INSTRUCTIONS FOR THE TASK = Show every line of the data that includes the word "computer".

SUPPLIED RECORDS =

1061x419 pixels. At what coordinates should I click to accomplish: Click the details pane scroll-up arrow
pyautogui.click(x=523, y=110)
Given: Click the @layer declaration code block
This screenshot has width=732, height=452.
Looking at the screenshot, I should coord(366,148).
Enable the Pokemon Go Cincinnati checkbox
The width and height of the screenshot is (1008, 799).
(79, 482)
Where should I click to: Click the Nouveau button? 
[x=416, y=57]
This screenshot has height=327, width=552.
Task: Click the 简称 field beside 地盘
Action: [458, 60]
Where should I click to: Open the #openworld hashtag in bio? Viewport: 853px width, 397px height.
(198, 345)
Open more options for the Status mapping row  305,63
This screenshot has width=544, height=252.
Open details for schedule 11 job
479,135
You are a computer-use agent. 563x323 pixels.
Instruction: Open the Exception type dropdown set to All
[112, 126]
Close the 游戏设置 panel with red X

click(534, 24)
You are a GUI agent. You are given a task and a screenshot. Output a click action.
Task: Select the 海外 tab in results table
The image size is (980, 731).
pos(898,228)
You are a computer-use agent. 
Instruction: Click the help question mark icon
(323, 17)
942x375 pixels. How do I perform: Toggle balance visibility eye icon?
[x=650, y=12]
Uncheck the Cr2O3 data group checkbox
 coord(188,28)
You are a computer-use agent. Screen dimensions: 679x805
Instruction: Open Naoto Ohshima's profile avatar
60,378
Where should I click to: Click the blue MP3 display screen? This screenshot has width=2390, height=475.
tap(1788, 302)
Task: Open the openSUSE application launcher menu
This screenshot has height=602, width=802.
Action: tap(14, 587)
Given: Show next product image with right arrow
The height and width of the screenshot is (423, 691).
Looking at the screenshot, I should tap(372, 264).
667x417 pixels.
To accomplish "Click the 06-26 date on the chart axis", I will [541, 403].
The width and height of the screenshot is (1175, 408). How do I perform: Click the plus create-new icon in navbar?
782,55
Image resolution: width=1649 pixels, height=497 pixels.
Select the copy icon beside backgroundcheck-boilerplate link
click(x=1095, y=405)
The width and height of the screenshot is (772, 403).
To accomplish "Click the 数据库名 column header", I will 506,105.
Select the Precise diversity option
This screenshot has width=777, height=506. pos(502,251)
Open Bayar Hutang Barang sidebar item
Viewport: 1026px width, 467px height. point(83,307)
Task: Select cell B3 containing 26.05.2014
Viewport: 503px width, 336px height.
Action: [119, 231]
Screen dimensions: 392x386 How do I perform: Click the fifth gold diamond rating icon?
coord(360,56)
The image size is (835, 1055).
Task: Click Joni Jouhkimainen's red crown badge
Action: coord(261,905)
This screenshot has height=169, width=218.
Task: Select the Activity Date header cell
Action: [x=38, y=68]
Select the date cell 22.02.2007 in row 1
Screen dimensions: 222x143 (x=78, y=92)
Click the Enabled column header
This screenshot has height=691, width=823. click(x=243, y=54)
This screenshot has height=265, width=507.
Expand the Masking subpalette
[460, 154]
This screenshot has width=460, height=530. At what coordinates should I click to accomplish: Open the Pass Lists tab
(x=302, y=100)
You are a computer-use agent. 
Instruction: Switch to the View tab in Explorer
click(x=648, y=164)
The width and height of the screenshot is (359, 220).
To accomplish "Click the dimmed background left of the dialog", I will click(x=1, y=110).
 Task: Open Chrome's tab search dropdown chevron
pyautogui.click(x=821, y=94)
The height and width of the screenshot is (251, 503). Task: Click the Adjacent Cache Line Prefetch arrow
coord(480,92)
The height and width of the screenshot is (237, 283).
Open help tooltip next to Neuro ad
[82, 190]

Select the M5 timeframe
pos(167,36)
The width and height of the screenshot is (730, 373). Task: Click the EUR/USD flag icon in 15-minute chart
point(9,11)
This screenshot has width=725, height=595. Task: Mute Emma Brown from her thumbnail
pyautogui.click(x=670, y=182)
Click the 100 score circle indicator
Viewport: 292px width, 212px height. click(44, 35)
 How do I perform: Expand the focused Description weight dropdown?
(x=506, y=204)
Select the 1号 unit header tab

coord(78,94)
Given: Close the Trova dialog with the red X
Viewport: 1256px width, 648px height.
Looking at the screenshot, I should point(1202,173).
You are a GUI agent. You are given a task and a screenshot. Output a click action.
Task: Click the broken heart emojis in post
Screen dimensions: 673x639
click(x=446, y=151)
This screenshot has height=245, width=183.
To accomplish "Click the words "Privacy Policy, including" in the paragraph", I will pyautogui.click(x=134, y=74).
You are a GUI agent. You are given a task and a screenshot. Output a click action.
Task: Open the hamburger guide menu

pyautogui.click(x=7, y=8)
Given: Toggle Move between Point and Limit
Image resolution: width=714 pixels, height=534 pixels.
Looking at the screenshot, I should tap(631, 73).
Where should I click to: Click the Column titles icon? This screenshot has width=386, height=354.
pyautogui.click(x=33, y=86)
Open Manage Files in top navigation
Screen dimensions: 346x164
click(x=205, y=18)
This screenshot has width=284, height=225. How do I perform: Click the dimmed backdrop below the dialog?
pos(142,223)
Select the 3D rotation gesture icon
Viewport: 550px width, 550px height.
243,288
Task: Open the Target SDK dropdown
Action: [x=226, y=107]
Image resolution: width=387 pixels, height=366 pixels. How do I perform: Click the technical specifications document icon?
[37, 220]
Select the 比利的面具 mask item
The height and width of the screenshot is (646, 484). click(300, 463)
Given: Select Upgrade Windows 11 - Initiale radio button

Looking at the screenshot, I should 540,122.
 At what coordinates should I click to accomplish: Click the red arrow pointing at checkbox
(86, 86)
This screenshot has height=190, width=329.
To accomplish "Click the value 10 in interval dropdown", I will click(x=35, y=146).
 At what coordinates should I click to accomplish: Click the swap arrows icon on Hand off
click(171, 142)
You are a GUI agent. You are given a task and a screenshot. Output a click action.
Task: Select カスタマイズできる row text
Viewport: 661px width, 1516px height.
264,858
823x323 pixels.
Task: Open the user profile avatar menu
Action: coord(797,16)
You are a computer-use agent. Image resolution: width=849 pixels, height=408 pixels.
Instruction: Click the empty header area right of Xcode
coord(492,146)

EXERCISE ANSWER =
You are a computer-use agent. 563x323 pixels.
You are a computer-use agent. 
You are a computer-use agent. Screen dimensions: 679x805
You are a computer-use agent. 
You are a computer-use agent. Image resolution: width=849 pixels, height=408 pixels.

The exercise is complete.